Stored records
===
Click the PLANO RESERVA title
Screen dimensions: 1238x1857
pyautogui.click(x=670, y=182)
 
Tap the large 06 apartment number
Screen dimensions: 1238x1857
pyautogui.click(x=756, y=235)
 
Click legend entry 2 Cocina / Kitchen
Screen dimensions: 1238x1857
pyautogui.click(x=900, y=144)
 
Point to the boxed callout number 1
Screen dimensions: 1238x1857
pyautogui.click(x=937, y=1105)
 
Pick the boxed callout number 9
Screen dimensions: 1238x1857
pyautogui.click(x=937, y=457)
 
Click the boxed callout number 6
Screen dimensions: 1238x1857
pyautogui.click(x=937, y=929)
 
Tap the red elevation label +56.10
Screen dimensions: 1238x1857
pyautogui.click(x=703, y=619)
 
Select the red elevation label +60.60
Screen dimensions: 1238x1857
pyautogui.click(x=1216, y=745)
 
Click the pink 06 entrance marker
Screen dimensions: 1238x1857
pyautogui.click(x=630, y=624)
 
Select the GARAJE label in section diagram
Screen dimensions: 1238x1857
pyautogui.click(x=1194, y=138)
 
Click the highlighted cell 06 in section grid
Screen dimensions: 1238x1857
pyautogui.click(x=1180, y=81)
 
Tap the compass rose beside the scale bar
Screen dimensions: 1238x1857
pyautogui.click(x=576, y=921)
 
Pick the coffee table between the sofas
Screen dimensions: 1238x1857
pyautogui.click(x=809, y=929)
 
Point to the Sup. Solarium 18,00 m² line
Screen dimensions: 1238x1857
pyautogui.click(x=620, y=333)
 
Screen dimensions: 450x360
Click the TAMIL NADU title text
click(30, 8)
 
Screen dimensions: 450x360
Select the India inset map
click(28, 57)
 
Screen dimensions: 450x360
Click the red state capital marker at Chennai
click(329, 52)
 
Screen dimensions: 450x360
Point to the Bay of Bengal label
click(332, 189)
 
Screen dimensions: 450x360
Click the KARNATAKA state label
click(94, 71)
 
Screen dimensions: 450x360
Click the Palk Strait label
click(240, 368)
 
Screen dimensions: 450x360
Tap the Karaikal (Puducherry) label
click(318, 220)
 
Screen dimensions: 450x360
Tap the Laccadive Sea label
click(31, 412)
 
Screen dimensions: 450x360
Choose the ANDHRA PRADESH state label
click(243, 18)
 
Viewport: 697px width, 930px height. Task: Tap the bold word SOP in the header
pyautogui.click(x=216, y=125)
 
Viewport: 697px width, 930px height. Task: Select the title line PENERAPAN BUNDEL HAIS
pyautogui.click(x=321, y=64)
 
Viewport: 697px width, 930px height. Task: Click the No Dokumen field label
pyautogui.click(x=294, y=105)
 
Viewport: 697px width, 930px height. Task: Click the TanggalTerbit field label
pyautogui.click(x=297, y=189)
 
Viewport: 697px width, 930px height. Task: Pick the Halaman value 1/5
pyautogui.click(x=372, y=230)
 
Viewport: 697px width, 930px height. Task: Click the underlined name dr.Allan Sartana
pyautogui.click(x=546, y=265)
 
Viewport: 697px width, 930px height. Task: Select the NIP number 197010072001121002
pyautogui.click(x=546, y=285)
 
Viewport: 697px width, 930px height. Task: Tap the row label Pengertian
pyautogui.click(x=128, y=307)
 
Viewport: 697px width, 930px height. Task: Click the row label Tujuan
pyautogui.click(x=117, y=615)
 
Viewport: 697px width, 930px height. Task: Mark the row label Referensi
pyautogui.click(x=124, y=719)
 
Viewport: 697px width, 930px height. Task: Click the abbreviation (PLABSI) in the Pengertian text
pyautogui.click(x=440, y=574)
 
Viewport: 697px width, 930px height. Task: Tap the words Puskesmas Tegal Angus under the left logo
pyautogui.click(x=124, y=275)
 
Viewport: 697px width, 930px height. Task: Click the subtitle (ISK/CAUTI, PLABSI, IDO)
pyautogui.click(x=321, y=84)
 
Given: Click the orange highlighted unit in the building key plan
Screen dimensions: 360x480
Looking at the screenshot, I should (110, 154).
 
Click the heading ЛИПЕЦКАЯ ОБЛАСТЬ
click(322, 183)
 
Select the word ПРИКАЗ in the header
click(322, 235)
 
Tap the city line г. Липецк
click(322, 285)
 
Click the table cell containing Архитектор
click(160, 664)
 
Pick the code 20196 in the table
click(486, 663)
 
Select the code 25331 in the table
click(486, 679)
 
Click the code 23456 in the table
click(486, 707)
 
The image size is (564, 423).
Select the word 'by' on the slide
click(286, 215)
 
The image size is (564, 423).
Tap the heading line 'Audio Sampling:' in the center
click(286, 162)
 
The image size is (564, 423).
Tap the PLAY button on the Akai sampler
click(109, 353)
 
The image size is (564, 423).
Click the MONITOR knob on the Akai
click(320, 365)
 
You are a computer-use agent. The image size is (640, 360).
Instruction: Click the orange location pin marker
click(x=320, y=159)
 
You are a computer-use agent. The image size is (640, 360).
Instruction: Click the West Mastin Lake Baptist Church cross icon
===
▶ _Exercise objective_:
Start at the line that has "Click legend entry 2 Cocina / Kitchen" and end after the line that has "pyautogui.click(x=630, y=624)". Repeat those lines, switching "boxed callout" to "framed callout" and leaving everything else unchanged.

▶ _Expected output_:
Click legend entry 2 Cocina / Kitchen
Screen dimensions: 1238x1857
pyautogui.click(x=900, y=144)
 
Point to the framed callout number 1
Screen dimensions: 1238x1857
pyautogui.click(x=937, y=1105)
 
Pick the framed callout number 9
Screen dimensions: 1238x1857
pyautogui.click(x=937, y=457)
 
Click the framed callout number 6
Screen dimensions: 1238x1857
pyautogui.click(x=937, y=929)
 
Tap the red elevation label +56.10
Screen dimensions: 1238x1857
pyautogui.click(x=703, y=619)
 
Select the red elevation label +60.60
Screen dimensions: 1238x1857
pyautogui.click(x=1216, y=745)
 
Click the pink 06 entrance marker
Screen dimensions: 1238x1857
pyautogui.click(x=630, y=624)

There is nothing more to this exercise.